Mastitis and new infection risk – staying aware of fundamental principals

Mastitis and new infection risk – staying aware of fundamental principals
By John Penry, Veterinarian and Researcher, Anexa Vets

Mid-lactation presents an opportunity for all herds to assess their new mastitis infection status. For farms enrolled in herd testing, the second herd test has generally been done and with this comes the ability to compare groups between test #1 and #2 for the season. The percentage of animals with an elevated individual cow cell count (ICCC), above the subclinical mastitis threshold, in HT#2 that were below the threshold in HT#1 is an indicator of new infection rate, or new infections per month. Here the heifer group are of particular interest as it is assumed that, where clinical mastitis has not been observed, this is a true new subclinical infection. In a similar vein, measuring the number of new clinical mastitis infections, in mid-lactation cows over the past two months also allows us to assess new infection rate, and hence risk. Here, we do not wish to see any rate over 1-2 new clinical mastitis cases per 100 cows per month.
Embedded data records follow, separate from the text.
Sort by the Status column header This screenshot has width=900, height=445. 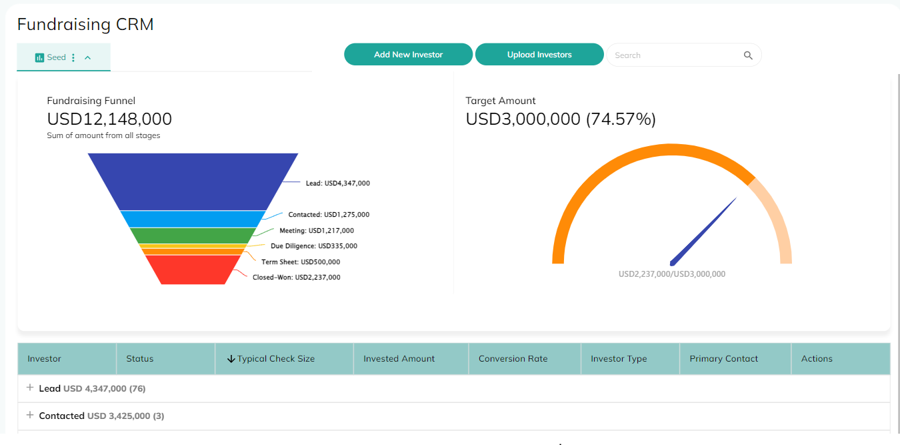click(x=140, y=359)
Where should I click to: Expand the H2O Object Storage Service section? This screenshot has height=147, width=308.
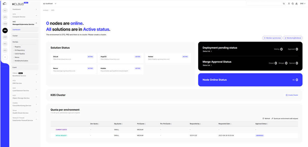point(36,97)
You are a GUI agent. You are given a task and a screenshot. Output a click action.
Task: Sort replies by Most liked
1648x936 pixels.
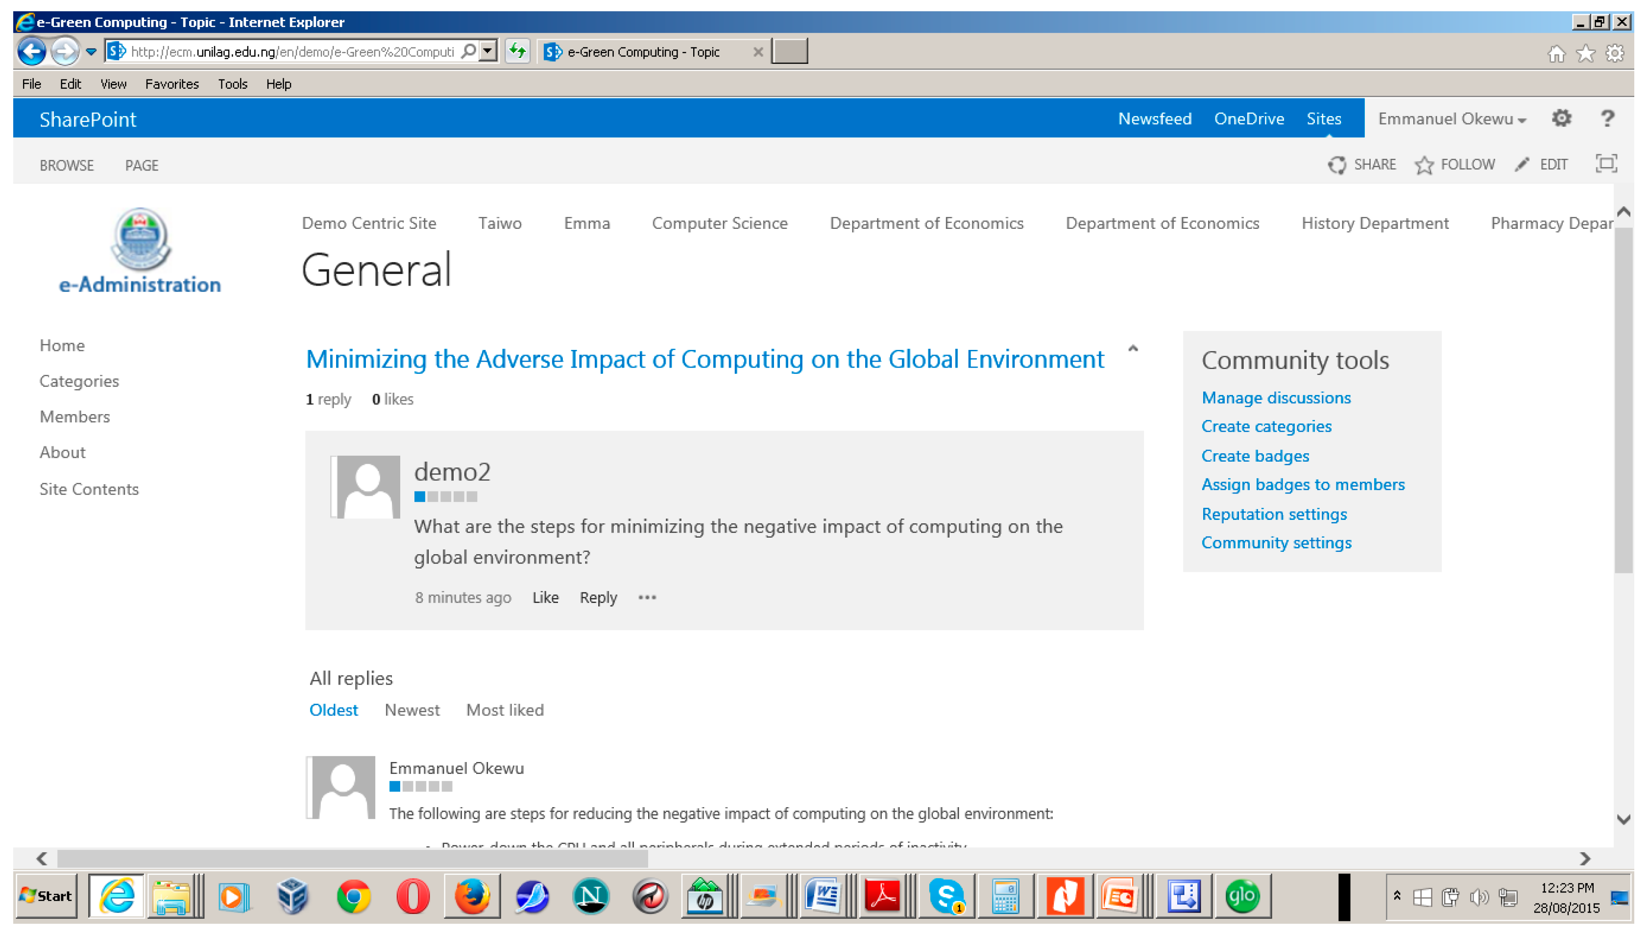pos(504,710)
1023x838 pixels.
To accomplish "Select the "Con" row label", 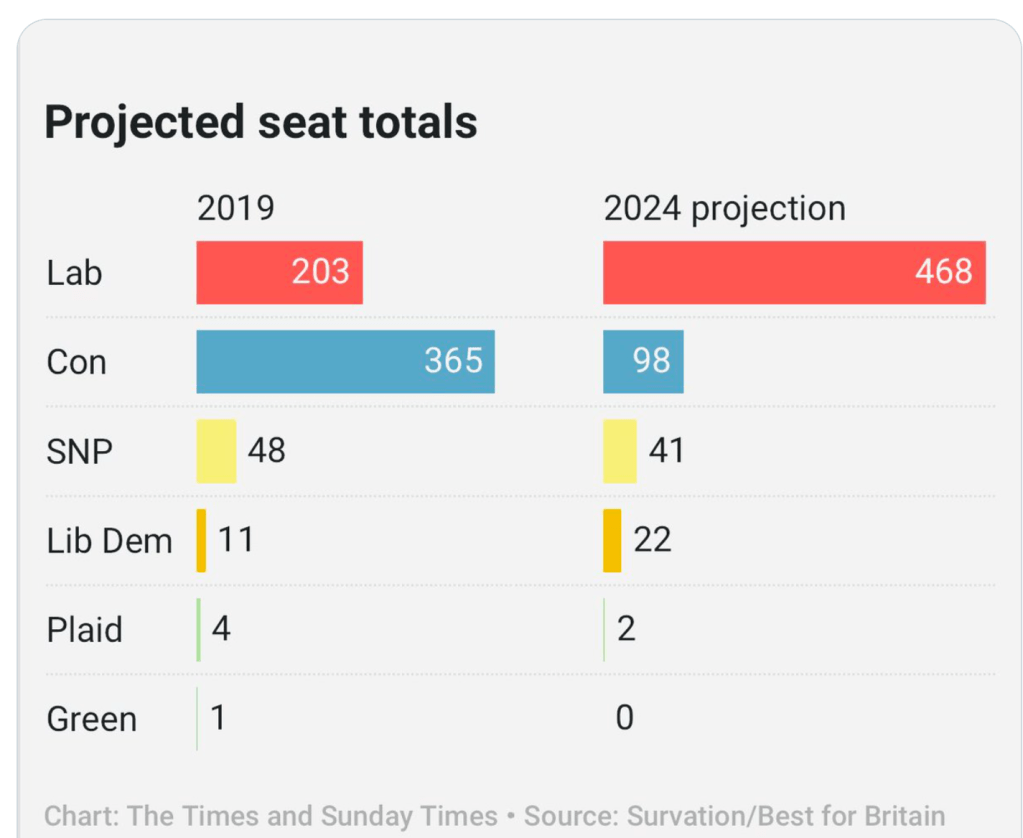I will 76,361.
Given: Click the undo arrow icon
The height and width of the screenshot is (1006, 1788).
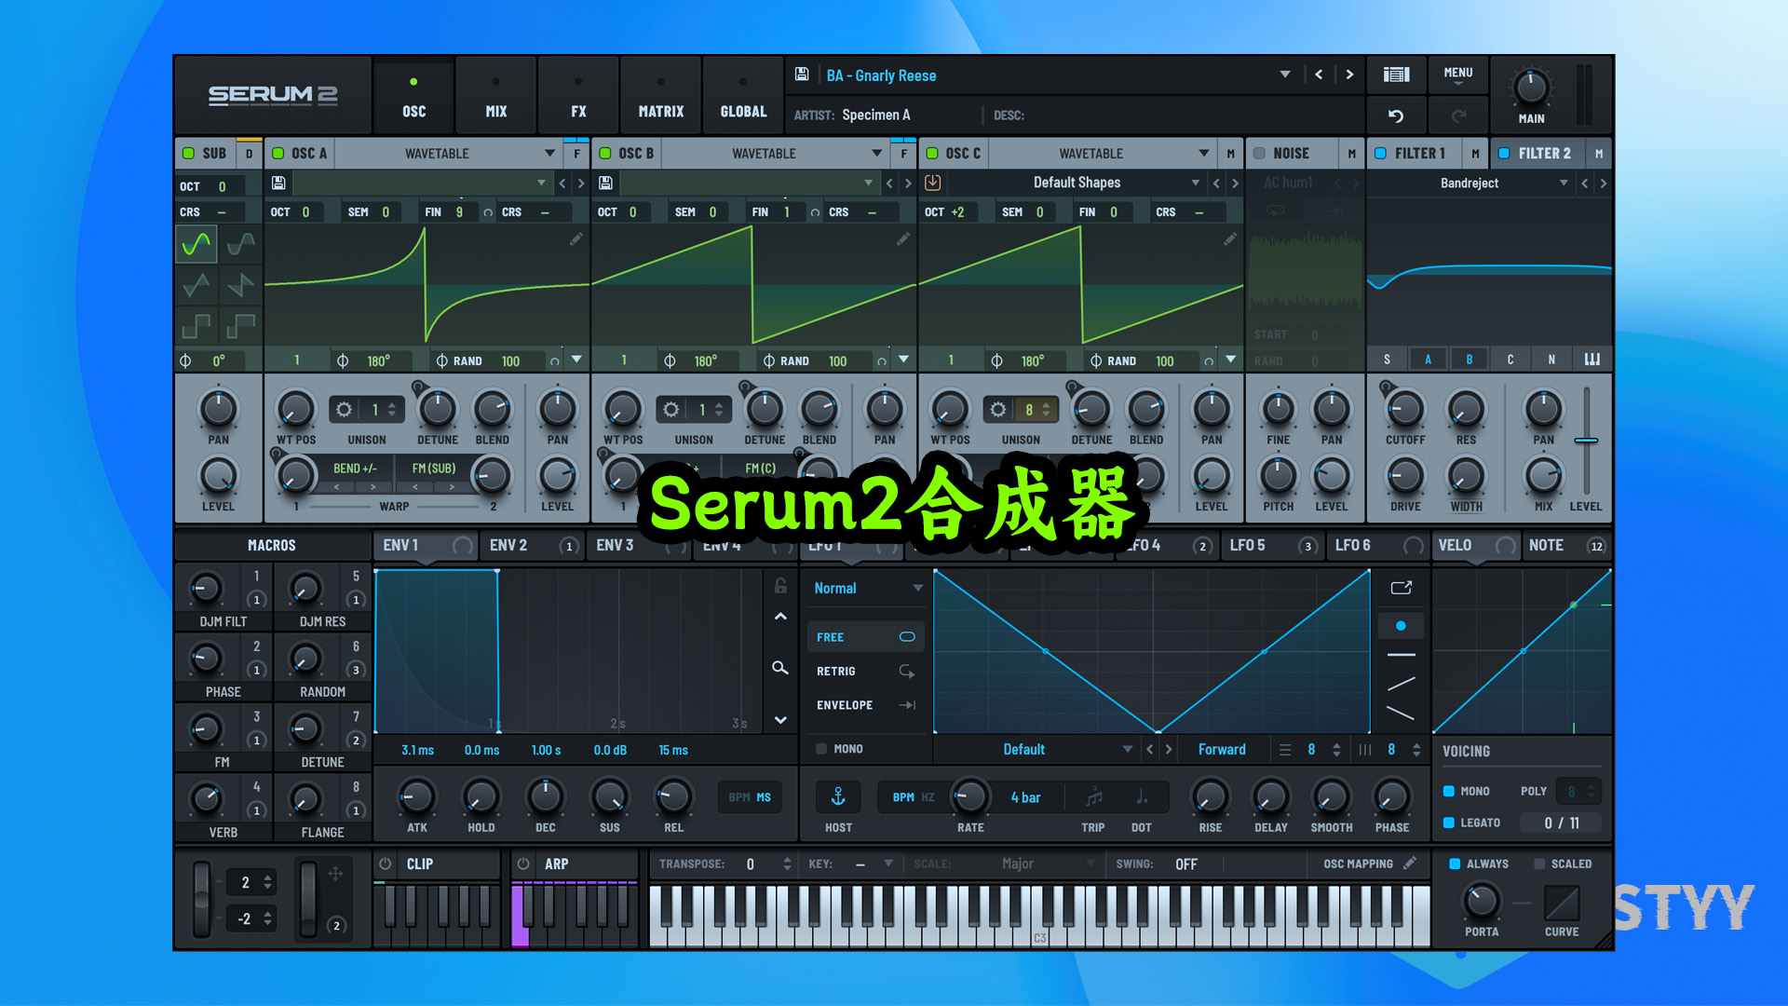Looking at the screenshot, I should [x=1395, y=115].
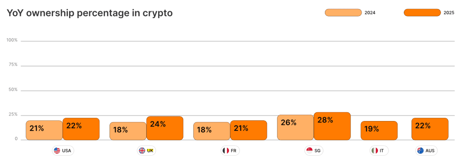Click the USA flag icon
This screenshot has width=461, height=165.
(57, 150)
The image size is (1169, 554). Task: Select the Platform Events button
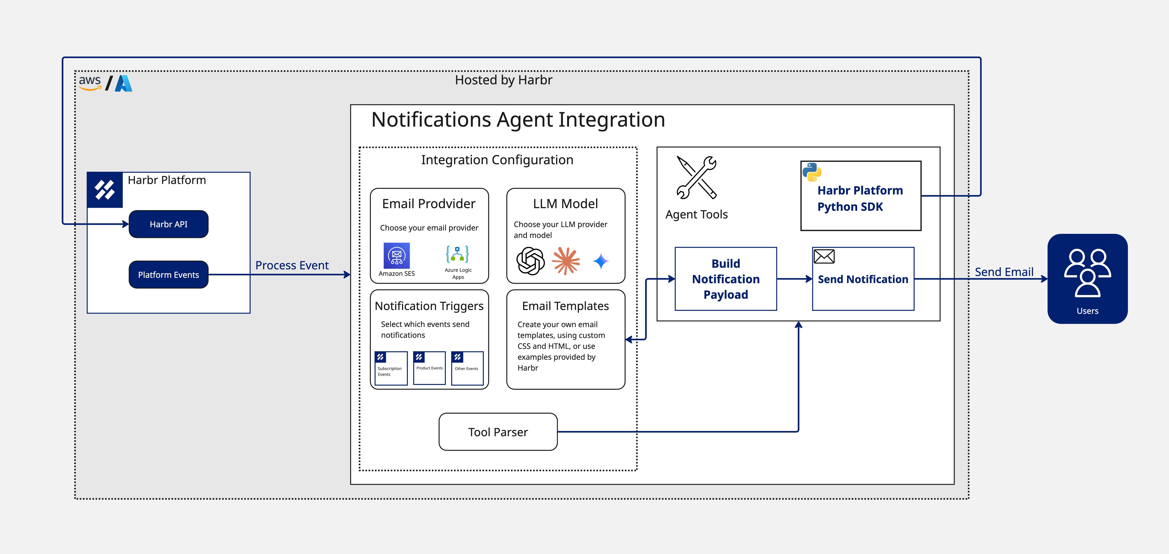tap(168, 274)
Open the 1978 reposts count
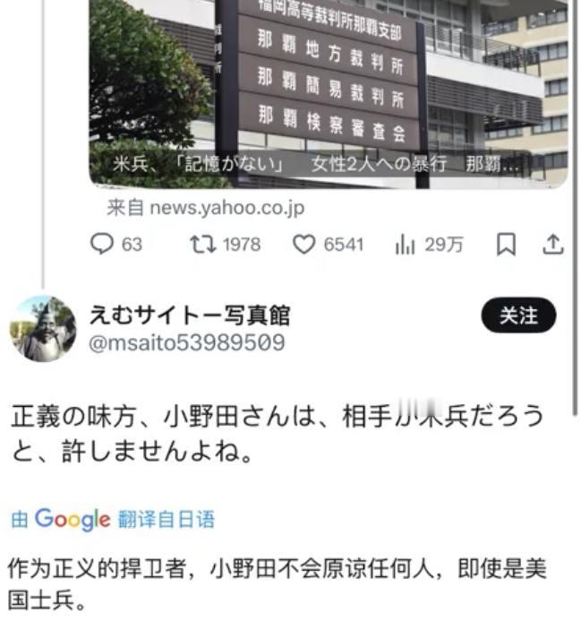The image size is (581, 630). pyautogui.click(x=242, y=245)
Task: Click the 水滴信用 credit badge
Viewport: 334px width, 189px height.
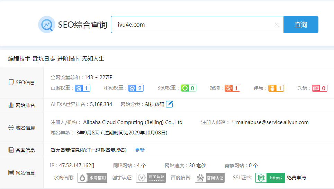Action: coord(92,178)
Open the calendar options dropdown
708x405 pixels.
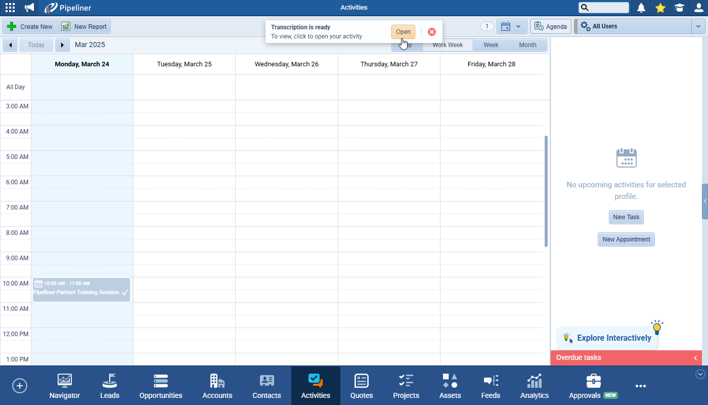click(x=512, y=26)
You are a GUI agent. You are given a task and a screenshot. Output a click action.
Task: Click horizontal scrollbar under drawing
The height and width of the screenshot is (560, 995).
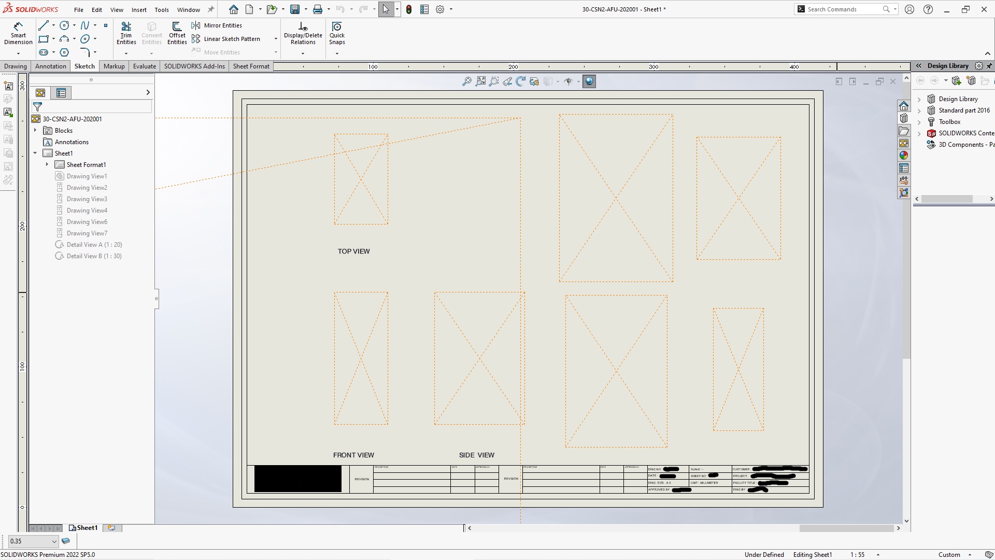[x=846, y=528]
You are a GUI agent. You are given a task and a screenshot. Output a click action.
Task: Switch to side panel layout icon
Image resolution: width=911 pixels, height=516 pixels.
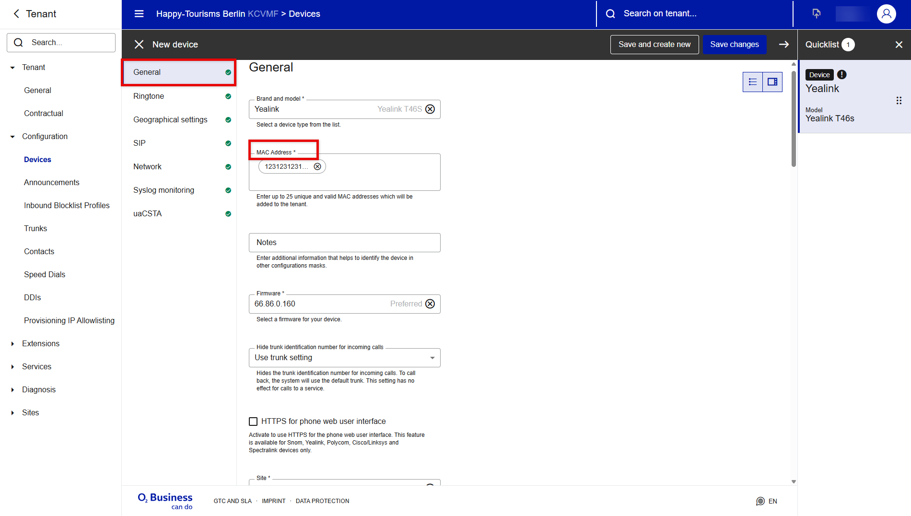(x=772, y=82)
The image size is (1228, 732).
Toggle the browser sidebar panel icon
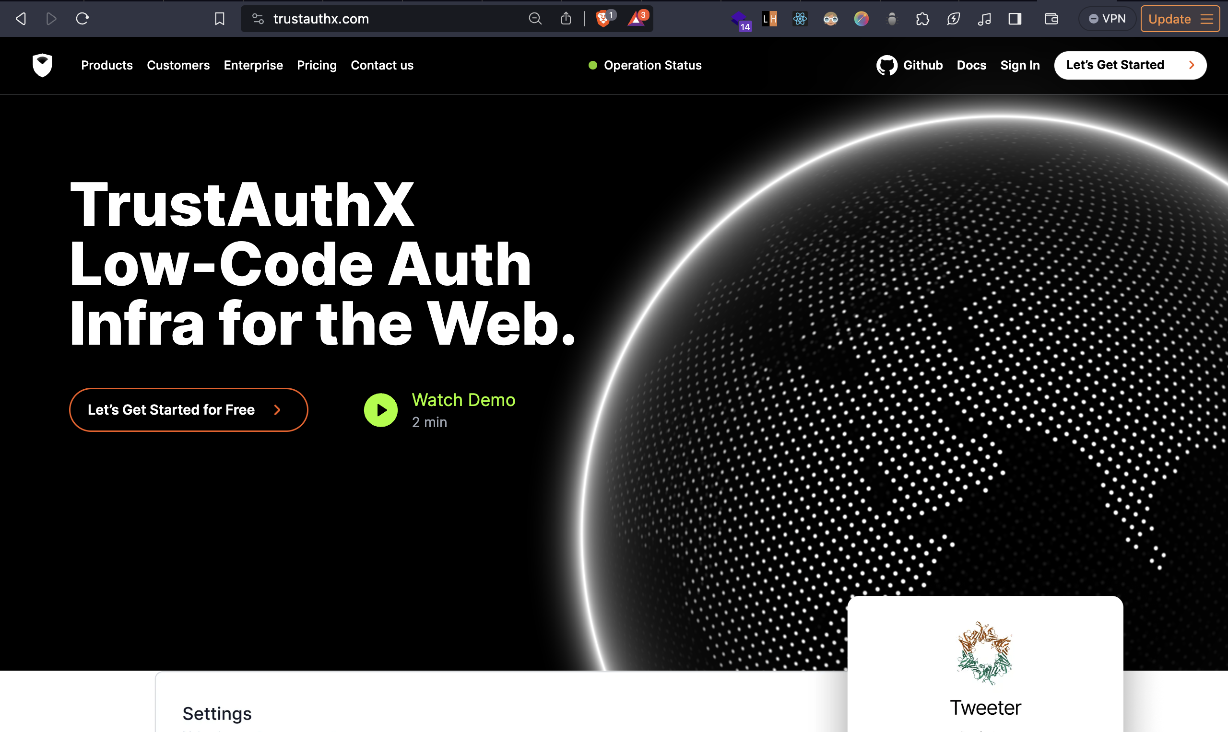pyautogui.click(x=1015, y=19)
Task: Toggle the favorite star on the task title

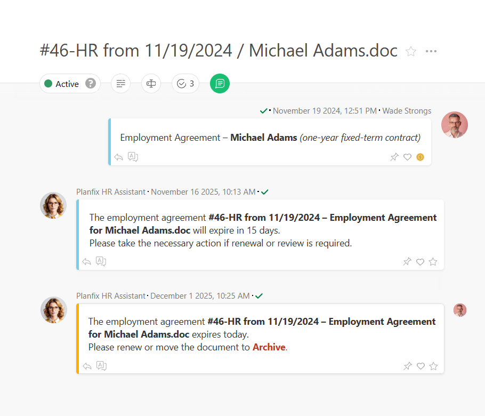Action: (410, 51)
So, assessing new infection rate, and hence new infection risk is straight forward, useful and of benefit. It is also worth recalling that the main drivers of new infection risk are simple ones – in fact, there are only two principles to remember.

Principle #1: Maintain and optimise teat tissue health: teat tissue health sounds vague but it can be described in specific terms. The teat – any teat – does not like milking conditions that either increase hyperkeratosis (callous formation at the teat end) or congestion in the teat-end/teat-barrel. While adverse Winter weather conditions can increase the risk of teat tissue health being compromised, in reality it is actions associated with milking that pose the main risk factors for reduced tissue health. There is ample evidence from the past 30 years that associates an increased risk of new infection with either an increase in teat-end hyperkeratosis, or increased teat congestion post milking, or both.

Principle #2: Reduce the number of bacteria around the teat: This principle is really simple in concept – the teat-canal has a magnificent defence mechanism, but it can only cope with so many bacterial numbers between milking. If this threshold is crossed the defences progressively become less able to cope with bacterial numbers and new infection risk increases accordingly. It is not just a matter of the bacterial numbers on the teat-end but also on teat skin as the presence of increased organic material makes it more difficult for teat skin to remain healthy. The most obvious example of this is teats that spend a high proportion of time covered, or partially in mud. Here there is excellent evidence showing the association between increased bacterial load around teat skin and a incremental increase in new infection risk.

Virtually all mastitis control measures can be traced back to these two principles. They are simple to remember, clear to understand and the foundation of any control advice.